When you reach the entries, transcribe each one exactly.

+ + + + +

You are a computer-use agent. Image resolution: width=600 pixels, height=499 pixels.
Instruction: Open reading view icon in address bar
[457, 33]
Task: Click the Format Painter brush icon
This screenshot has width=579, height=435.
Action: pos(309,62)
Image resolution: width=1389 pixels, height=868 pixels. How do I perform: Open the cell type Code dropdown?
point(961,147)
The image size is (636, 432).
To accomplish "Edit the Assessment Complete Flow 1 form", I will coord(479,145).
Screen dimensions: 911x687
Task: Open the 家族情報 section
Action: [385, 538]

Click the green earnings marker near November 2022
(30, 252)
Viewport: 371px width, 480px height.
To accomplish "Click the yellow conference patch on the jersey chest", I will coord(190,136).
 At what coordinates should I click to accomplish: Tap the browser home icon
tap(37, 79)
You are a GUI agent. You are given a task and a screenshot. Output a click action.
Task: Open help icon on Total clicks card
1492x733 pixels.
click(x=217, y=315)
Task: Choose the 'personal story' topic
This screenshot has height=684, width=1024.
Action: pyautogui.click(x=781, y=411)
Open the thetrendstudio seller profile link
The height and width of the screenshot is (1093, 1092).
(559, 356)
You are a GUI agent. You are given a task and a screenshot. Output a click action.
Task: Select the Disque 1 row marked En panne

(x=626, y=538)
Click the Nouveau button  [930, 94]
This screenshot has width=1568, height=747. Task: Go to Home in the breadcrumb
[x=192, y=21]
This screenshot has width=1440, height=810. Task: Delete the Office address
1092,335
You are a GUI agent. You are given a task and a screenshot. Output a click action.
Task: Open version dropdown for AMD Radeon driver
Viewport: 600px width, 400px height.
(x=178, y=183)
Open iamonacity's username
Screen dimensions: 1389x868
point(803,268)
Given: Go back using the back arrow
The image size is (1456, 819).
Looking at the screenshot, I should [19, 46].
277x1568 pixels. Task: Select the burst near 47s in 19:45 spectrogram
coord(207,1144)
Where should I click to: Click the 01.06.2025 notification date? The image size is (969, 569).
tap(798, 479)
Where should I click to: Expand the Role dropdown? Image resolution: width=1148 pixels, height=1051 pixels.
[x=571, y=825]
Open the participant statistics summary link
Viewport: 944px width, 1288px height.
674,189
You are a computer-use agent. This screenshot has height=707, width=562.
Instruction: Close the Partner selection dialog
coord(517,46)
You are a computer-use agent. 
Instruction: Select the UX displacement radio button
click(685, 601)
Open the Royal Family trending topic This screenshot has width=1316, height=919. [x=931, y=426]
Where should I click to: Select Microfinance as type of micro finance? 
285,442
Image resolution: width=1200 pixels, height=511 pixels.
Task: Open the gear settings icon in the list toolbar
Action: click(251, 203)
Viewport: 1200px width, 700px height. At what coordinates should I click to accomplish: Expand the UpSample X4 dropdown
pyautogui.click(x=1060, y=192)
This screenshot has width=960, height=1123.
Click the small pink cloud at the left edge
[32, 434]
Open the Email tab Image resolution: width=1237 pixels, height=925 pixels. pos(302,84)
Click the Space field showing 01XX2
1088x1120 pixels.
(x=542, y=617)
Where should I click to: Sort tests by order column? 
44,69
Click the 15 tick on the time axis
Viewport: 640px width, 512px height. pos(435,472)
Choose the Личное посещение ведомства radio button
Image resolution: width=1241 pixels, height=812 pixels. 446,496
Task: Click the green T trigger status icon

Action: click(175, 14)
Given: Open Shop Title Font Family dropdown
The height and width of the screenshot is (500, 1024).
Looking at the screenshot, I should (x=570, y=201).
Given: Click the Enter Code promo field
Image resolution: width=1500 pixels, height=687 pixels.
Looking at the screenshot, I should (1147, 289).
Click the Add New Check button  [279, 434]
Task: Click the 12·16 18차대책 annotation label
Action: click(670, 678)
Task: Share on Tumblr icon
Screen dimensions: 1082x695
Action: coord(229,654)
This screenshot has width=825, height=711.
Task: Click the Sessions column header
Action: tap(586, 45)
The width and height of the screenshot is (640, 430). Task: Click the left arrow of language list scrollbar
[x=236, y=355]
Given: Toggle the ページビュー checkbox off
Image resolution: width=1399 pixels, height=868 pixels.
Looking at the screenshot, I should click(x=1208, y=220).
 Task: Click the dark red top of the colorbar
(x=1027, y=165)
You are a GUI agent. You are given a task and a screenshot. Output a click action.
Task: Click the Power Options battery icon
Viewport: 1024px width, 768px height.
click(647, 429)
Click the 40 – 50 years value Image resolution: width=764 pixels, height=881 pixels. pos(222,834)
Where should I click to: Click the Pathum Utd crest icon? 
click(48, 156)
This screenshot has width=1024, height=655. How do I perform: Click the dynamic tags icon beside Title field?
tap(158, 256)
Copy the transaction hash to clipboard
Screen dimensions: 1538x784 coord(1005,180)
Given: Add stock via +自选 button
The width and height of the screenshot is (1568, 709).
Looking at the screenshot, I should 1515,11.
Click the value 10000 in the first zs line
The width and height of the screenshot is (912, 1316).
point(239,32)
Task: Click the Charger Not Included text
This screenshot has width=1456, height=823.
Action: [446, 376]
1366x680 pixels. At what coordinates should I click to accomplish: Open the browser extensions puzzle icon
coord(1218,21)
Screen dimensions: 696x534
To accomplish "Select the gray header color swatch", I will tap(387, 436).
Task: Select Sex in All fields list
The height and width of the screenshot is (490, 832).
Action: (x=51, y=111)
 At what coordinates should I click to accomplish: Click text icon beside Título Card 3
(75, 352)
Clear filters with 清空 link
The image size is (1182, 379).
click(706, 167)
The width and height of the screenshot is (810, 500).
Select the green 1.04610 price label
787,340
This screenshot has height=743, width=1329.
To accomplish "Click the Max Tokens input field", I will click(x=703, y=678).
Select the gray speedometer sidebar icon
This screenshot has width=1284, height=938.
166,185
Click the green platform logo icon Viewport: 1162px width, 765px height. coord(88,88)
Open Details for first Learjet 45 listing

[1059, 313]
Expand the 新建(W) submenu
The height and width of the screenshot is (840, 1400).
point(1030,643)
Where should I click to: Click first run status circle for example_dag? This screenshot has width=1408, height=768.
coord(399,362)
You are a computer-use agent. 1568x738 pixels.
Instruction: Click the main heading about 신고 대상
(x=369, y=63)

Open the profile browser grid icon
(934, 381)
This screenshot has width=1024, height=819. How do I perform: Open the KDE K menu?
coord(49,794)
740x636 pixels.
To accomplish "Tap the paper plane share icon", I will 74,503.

+ + + + +

• **Your response**
You are a computer-use agent. Image resolution: width=600 pixels, height=499 pixels.
Instruction: Open reading view icon in address bar
[457, 33]
Task: Click the Format Painter brush icon
This screenshot has width=579, height=435.
Action: pos(309,62)
Image resolution: width=1389 pixels, height=868 pixels. How do I perform: Open the cell type Code dropdown?
point(961,147)
The image size is (636, 432).
To accomplish "Edit the Assessment Complete Flow 1 form", I will coord(479,145).
Screen dimensions: 911x687
Task: Open the 家族情報 section
Action: [385, 538]

Click the green earnings marker near November 2022
(30, 252)
Viewport: 371px width, 480px height.
To accomplish "Click the yellow conference patch on the jersey chest", I will coord(190,136).
 At what coordinates should I click to accomplish: Tap the browser home icon
tap(37, 79)
You are a GUI agent. You are given a task and a screenshot. Output a click action.
Task: Open help icon on Total clicks card
1492x733 pixels.
click(x=217, y=315)
Task: Choose the 'personal story' topic
This screenshot has height=684, width=1024.
Action: pyautogui.click(x=781, y=411)
Open the thetrendstudio seller profile link
The height and width of the screenshot is (1093, 1092).
(559, 356)
You are a GUI agent. You are given a task and a screenshot. Output a click action.
Task: Select the Disque 1 row marked En panne

(x=626, y=538)
Click the Nouveau button  [930, 94]
This screenshot has width=1568, height=747. Task: Go to Home in the breadcrumb
[x=192, y=21]
This screenshot has width=1440, height=810. Task: Delete the Office address
1092,335
You are a GUI agent. You are given a task and a screenshot. Output a click action.
Task: Open version dropdown for AMD Radeon driver
Viewport: 600px width, 400px height.
(x=178, y=183)
Open iamonacity's username
Screen dimensions: 1389x868
point(803,268)
Given: Go back using the back arrow
The image size is (1456, 819).
Looking at the screenshot, I should [19, 46].
277x1568 pixels. Task: Select the burst near 47s in 19:45 spectrogram
coord(207,1144)
Where should I click to: Click the 01.06.2025 notification date? The image size is (969, 569).
tap(798, 479)
Where should I click to: Expand the Role dropdown? Image resolution: width=1148 pixels, height=1051 pixels.
[x=571, y=825]
Open the participant statistics summary link
Viewport: 944px width, 1288px height.
674,189
You are a computer-use agent. This screenshot has height=707, width=562.
Instruction: Close the Partner selection dialog
coord(517,46)
You are a computer-use agent. 
Instruction: Select the UX displacement radio button
click(685, 601)
Open the Royal Family trending topic This screenshot has width=1316, height=919. [x=931, y=426]
Where should I click to: Select Microfinance as type of micro finance? 
285,442
Image resolution: width=1200 pixels, height=511 pixels.
Task: Open the gear settings icon in the list toolbar
Action: click(251, 203)
Viewport: 1200px width, 700px height. At what coordinates should I click to accomplish: Expand the UpSample X4 dropdown
pyautogui.click(x=1060, y=192)
This screenshot has width=960, height=1123.
Click the small pink cloud at the left edge
[32, 434]
Open the Email tab Image resolution: width=1237 pixels, height=925 pixels. pos(302,84)
Click the Space field showing 01XX2
1088x1120 pixels.
(x=542, y=617)
Where should I click to: Sort tests by order column? 
44,69
Click the 15 tick on the time axis
Viewport: 640px width, 512px height. pos(435,472)
Choose the Личное посещение ведомства radio button
Image resolution: width=1241 pixels, height=812 pixels. 446,496
Task: Click the green T trigger status icon

Action: click(175, 14)
Given: Open Shop Title Font Family dropdown
The height and width of the screenshot is (500, 1024).
Looking at the screenshot, I should (x=570, y=201).
Given: Click the Enter Code promo field
Image resolution: width=1500 pixels, height=687 pixels.
Looking at the screenshot, I should (1147, 289).
Click the Add New Check button  [279, 434]
Task: Click the 12·16 18차대책 annotation label
Action: click(670, 678)
Task: Share on Tumblr icon
Screen dimensions: 1082x695
Action: coord(229,654)
This screenshot has width=825, height=711.
Task: Click the Sessions column header
Action: tap(586, 45)
The width and height of the screenshot is (640, 430). Task: Click the left arrow of language list scrollbar
[x=236, y=355]
Given: Toggle the ページビュー checkbox off
Image resolution: width=1399 pixels, height=868 pixels.
Looking at the screenshot, I should click(x=1208, y=220).
 Task: Click the dark red top of the colorbar
(x=1027, y=165)
You are a GUI agent. You are given a task and a screenshot. Output a click action.
Task: Click the Power Options battery icon
Viewport: 1024px width, 768px height.
click(647, 429)
Click the 40 – 50 years value Image resolution: width=764 pixels, height=881 pixels. pos(222,834)
Where should I click to: Click the Pathum Utd crest icon? 
click(48, 156)
This screenshot has width=1024, height=655. How do I perform: Click the dynamic tags icon beside Title field?
tap(158, 256)
Copy the transaction hash to clipboard
Screen dimensions: 1538x784 coord(1005,180)
Given: Add stock via +自选 button
The width and height of the screenshot is (1568, 709).
Looking at the screenshot, I should 1515,11.
Click the value 10000 in the first zs line
The width and height of the screenshot is (912, 1316).
point(239,32)
Task: Click the Charger Not Included text
This screenshot has width=1456, height=823.
Action: [446, 376]
1366x680 pixels. At what coordinates should I click to accomplish: Open the browser extensions puzzle icon
coord(1218,21)
Screen dimensions: 696x534
To accomplish "Select the gray header color swatch", I will tap(387, 436).
Task: Select Sex in All fields list
The height and width of the screenshot is (490, 832).
Action: (x=51, y=111)
 At what coordinates should I click to accomplish: Click text icon beside Título Card 3
(75, 352)
Clear filters with 清空 link
The image size is (1182, 379).
click(706, 167)
The width and height of the screenshot is (810, 500).
Select the green 1.04610 price label
787,340
This screenshot has height=743, width=1329.
To accomplish "Click the Max Tokens input field", I will click(x=703, y=678).
Select the gray speedometer sidebar icon
This screenshot has width=1284, height=938.
166,185
Click the green platform logo icon Viewport: 1162px width, 765px height. coord(88,88)
Open Details for first Learjet 45 listing

[1059, 313]
Expand the 新建(W) submenu
The height and width of the screenshot is (840, 1400).
point(1030,643)
Where should I click to: Click first run status circle for example_dag? This screenshot has width=1408, height=768.
coord(399,362)
You are a computer-use agent. 1568x738 pixels.
Instruction: Click the main heading about 신고 대상
(x=369, y=63)

Open the profile browser grid icon
(934, 381)
This screenshot has width=1024, height=819. How do I perform: Open the KDE K menu?
coord(49,794)
740x636 pixels.
To accomplish "Tap the paper plane share icon", I will 74,503.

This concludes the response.